* **TASK**: Each line in the records that mentions the word "Graves" needs to be listed.

* **RECORDS SUPPLIED**:
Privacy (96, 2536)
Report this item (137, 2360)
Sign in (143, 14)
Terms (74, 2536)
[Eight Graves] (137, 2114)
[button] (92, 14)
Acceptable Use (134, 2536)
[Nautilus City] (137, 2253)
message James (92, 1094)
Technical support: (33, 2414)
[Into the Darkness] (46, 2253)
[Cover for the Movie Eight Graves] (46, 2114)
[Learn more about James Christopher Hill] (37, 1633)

...

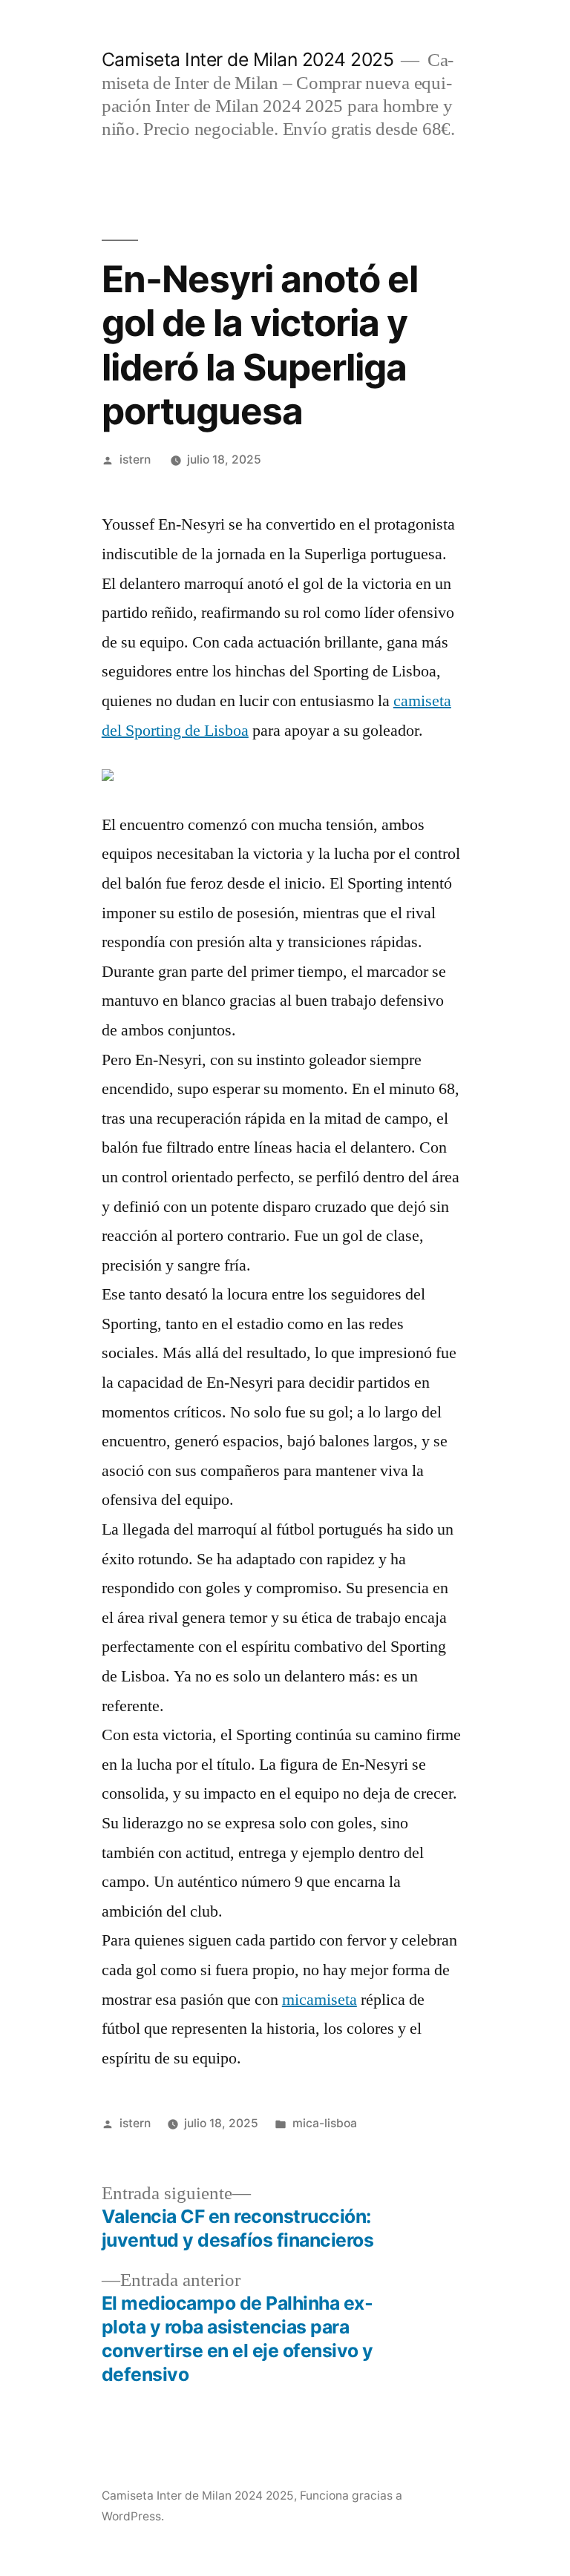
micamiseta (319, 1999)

* **RESPONSE**:
[Eight Graves] (137, 2114)
[Cover for the Movie Eight Graves] (46, 2114)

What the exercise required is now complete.